# Re-Threading pedal threads on crank arm



## XC Jedi (Feb 8, 2004)

I stripped the threads on one of my crank arms where you screw in the pedal spindle. I have a tap and die set, and would like to re-cut the threads, but it doesn't look like there will be enough metal left on the arm for the threads. A friend told me that I need to drill the hole out and put in a metal ring or bushing, then thread it, but thats all he knows. Has anyone here done that? Could you give me some guidance? Thanks.


----------



## U V (Feb 29, 2004)

tap and die only realy works when theres some thread still there so if its all just striped off you've no chance.
as tap and die cuts a new thread, the hole is made slitely bigger so you might have trubble with the pedal staying on


----------



## angry-johnny (Mar 2, 2004)

*threaded insert or Heli-Coil*

I'm a tool & die maker and I've had excellent results with Heli-Coils. It may be an expensive fix though since you may have to buy a whole kit for just on repair. Have you looked into the cost of getting a new crank arm?
I also work part time at a bike shop and I've seen a crazy downhiller come in with a slick threaded insert he purchased at another bike shop. It was a steel threaded insert, you have to drill and tap the crank arm for the larger insert's threads & thread in the insert using lock-tite for extra safety. The your pedal just threads into that like normal. I have no idea where the other bike shop got the insert from though but I know they do exist so check around at the shops in your area

Hope this can help you out.


----------



## Loudpawlz (Jan 26, 2004)

*There is a shop tool for this*

Call your favorite shop and tell them what you need - they may be able to take care of you.

The tool taps a slighly oversized hole and cuts new threads. A heli-coil is then installed with locktight. The end result looks like what angry-johnny is describing and is usually a solid repair. Depending on the quality of the crank arm, it may be cheaper than a new one. Expect to pay the shop's hourly rate - It's about a .5 to .75 hour job + the part.

Most REI shops have this tool and at least one tech who will know how to use it.


----------



## DaFireMedic (Jan 13, 2004)

*I had a similar experience..*



Loudpawlz said:


> Call your favorite shop and tell them what you need - they may be able to take care of you.
> 
> The tool taps a slighly oversized hole and cuts new threads. A heli-coil is then installed with locktight. The end result looks like what angry-johnny is describing and is usually a solid repair. Depending on the quality of the crank arm, it may be cheaper than a new one. Expect to pay the shop's hourly rate - It's about a .5 to .75 hour job + the part.
> 
> Most REI shops have this tool and at least one tech who will know how to use it.


I took it to my LBS and they did it for like $20. Its just as you said, they drilled it out and installed a metal ring (I'm assuming a heli-coil).
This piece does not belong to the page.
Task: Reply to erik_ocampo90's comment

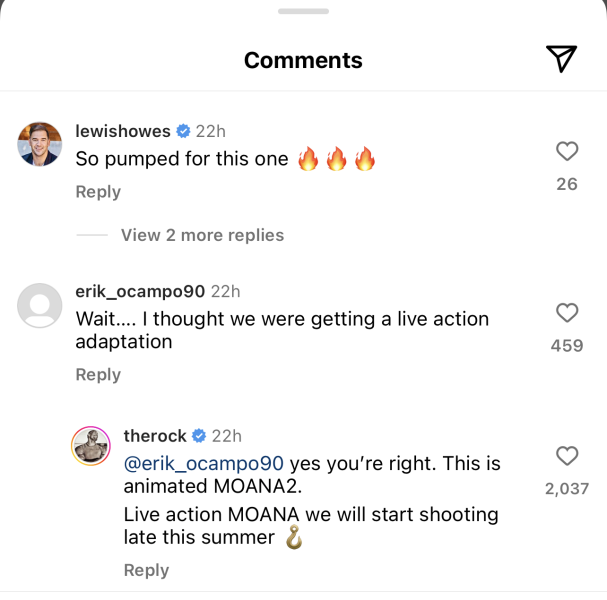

I'd like to have gotten the tool and done it myself, but with the cost, combined with the fact that I'll probably never need it again, it made more sense to let my LBS do it. I think it would make sense for you to take it in also.


----------



## damion (Jun 27, 2003)

*Someone explain this one to me.*

Why are you risking a catastrophic wreck to re-thread a crank? How hard are you on the bike that the crank is on? Body weight?


----------



## XC Jedi (Feb 8, 2004)

*Do you know of any problems from this?*



damion said:


> Why are you risking a catastrophic wreck to re-thread a crank? How hard are you on the bike that the crank is on? Body weight?


Cranks are expensive, and I don't want to buy a new set if I don't have to, but I certainly would if I thought I was risking injury. I weigh about 175 right now and ride cross country, no significant jumps, etc. I followed the advice of the other posters and my LBS did the work. I doubt there will be catastrophic failure from this repair, unless they did the work wrong. The mechanic said that this kind of repair is not uncommon. It feels pretty solid, but I'm no expert. Have you heard of failure from this type of repair before?


----------